Sehr geehrte(r) Fragesteller(in),

vielen Dank für Ihre Anfrage.

Ich möchte diese anhand des geschilderten Sachverhaltes im Rahmen dieser Erstberatung wie folgt beantworten:

Die Regelung zum Grenzabstand im Baden-Württembergischen Nachbarrechtsgesetz (NRG) wegen des Zauns haben Sie im Grunde schon richtig interpretiert. Hier ist § 11 Abs.2 NRG einschlägig, wonach gegenüber sonstigen Grundstücken mit toten Einfriedigungen - außer Drahtzäunen und Schranken - ein Grenzabstand entsprechend der Mehrhöhe einzuhalten ist, die über 1,50 m hinausgeht. Gerechnet wird insoweit ab Bodenhöhe, § 22 NRG. Folglich muss in Ihrem Fall der Bretterzaun einen Abstand von 30 cm von der Grundstücksgrenze einhalten. Da insoweit nach dem von Ihnen geschildertem Sachverhalt die Lage des Zauns nicht den gesetzlichen Vorgaben entspricht, haben Sie grundsätzlich einen Beseitigungsanspruch gemäß § 1004 BGB .

## AUFGABE A
Welchen Abstand zur Grundstücksgrenze muss der Bretterzaun laut dem Textauszug einhalten?

## ANGEZEIGTE EINTRÄGE
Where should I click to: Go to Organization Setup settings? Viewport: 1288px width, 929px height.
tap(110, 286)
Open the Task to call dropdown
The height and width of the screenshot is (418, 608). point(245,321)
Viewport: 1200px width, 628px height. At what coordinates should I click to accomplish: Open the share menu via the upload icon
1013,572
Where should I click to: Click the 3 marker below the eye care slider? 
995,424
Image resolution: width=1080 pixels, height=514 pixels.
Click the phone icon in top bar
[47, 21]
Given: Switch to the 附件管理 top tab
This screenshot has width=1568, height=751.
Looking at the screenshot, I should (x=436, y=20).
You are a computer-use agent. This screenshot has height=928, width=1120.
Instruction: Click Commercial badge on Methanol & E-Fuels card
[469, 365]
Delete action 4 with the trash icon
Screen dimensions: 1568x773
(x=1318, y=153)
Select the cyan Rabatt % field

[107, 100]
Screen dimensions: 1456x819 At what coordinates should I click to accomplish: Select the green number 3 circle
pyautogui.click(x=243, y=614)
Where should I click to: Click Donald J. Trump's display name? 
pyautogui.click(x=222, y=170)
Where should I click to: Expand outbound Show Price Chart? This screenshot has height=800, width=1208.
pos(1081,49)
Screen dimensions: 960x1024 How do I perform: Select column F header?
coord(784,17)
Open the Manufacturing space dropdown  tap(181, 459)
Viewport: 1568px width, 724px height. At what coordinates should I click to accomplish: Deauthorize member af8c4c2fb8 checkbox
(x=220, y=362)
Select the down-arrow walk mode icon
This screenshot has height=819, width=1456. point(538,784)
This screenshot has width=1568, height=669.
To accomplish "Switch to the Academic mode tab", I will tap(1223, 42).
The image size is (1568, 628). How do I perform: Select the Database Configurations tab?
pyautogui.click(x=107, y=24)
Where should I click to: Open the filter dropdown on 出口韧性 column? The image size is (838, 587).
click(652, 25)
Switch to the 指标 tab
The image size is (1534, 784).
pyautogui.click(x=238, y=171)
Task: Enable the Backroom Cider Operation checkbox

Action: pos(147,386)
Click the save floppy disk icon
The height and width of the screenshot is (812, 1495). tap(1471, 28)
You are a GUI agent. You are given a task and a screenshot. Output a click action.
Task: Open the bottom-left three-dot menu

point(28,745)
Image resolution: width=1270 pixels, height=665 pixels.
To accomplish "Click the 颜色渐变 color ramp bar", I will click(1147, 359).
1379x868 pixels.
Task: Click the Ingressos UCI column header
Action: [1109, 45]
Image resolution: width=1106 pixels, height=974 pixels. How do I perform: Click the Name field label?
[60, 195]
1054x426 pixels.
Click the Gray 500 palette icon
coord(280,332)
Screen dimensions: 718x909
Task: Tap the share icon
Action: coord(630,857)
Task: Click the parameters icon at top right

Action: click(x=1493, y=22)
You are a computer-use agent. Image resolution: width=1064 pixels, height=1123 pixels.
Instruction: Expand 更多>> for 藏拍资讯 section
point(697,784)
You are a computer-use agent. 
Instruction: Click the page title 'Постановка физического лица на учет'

## AUFGABE B
Gib aus den Einträgen die Zeilen zwischen der Zeile mit "Viewport: 1200px width, 628px" und der Zeile mit "(x=220, y=362)", beide eingeschlossen, unverändert zurück.

## ANTWORT A
30 cm

## ANTWORT B
Viewport: 1200px width, 628px height. At what coordinates should I click to accomplish: Open the share menu via the upload icon
1013,572
Where should I click to: Click the 3 marker below the eye care slider? 
995,424
Image resolution: width=1080 pixels, height=514 pixels.
Click the phone icon in top bar
[47, 21]
Given: Switch to the 附件管理 top tab
This screenshot has width=1568, height=751.
Looking at the screenshot, I should (x=436, y=20).
You are a computer-use agent. This screenshot has height=928, width=1120.
Instruction: Click Commercial badge on Methanol & E-Fuels card
[469, 365]
Delete action 4 with the trash icon
Screen dimensions: 1568x773
(x=1318, y=153)
Select the cyan Rabatt % field

[107, 100]
Screen dimensions: 1456x819 At what coordinates should I click to accomplish: Select the green number 3 circle
pyautogui.click(x=243, y=614)
Where should I click to: Click Donald J. Trump's display name? 
pyautogui.click(x=222, y=170)
Where should I click to: Expand outbound Show Price Chart? This screenshot has height=800, width=1208.
pos(1081,49)
Screen dimensions: 960x1024 How do I perform: Select column F header?
coord(784,17)
Open the Manufacturing space dropdown  tap(181, 459)
Viewport: 1568px width, 724px height. At what coordinates should I click to accomplish: Deauthorize member af8c4c2fb8 checkbox
(x=220, y=362)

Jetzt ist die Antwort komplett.